**Problem**:
Your task is to repeat the entries word for word while leaving out the pictures.

**Provided data**:
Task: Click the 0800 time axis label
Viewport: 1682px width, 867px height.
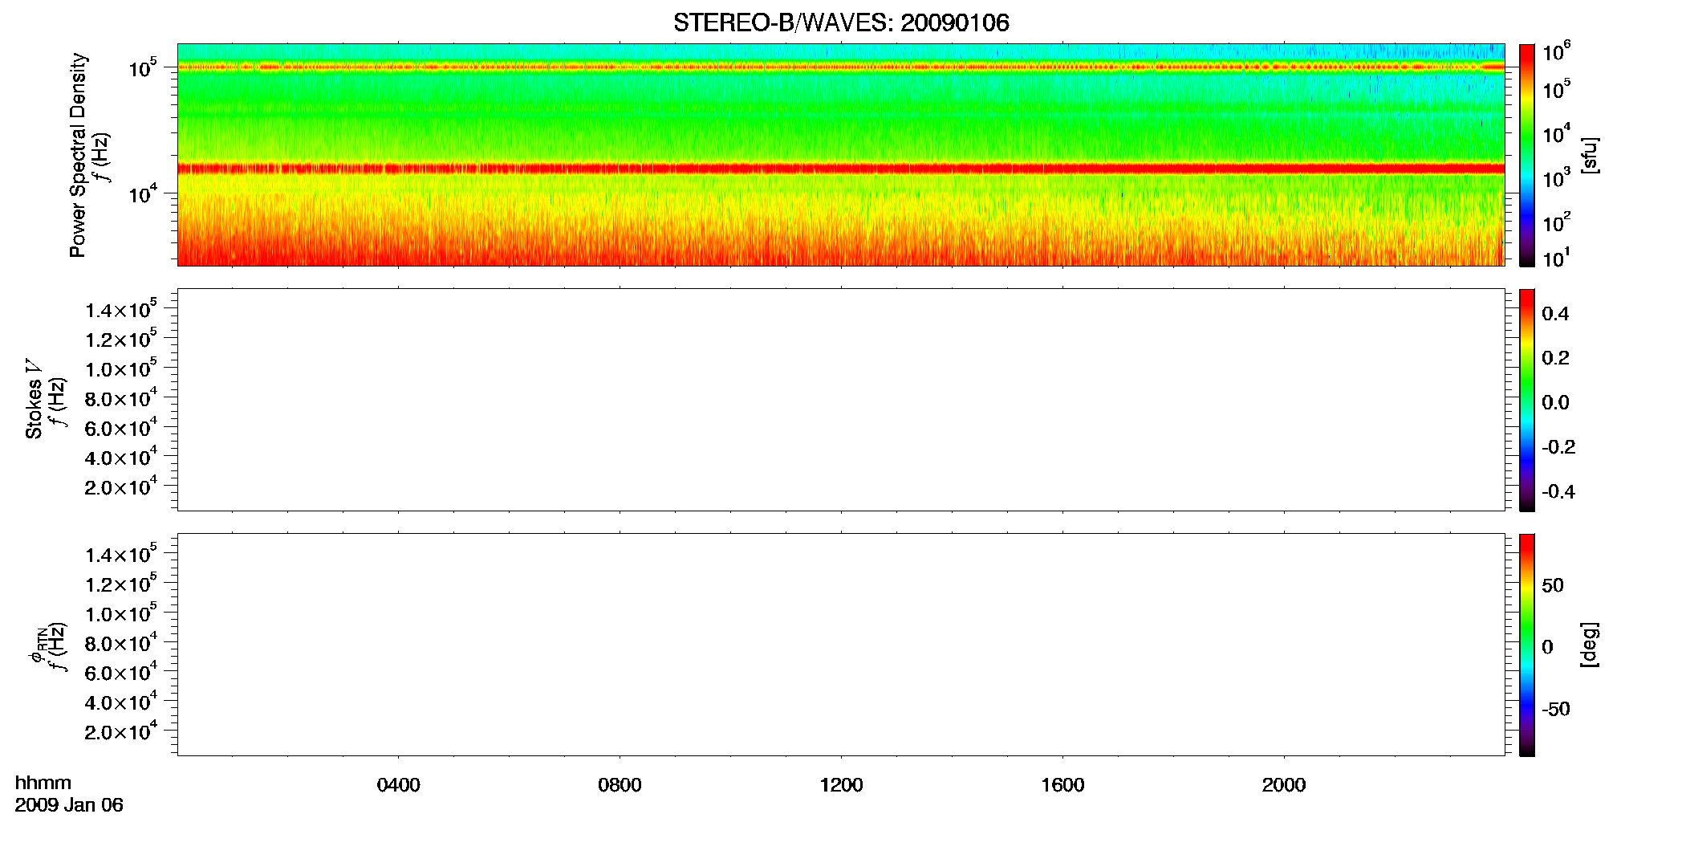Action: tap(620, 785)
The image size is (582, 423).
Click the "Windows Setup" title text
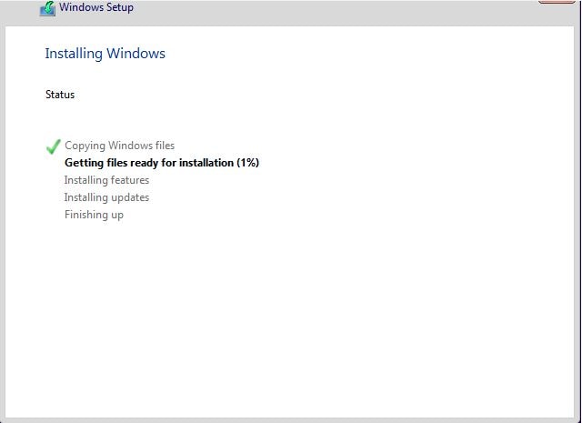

**Problem solution**:
Task: Click the 0800 time axis label
Viewport: 1682px width, 867px height.
Action: tap(620, 785)
The image size is (582, 423).
Click the "Windows Setup" title text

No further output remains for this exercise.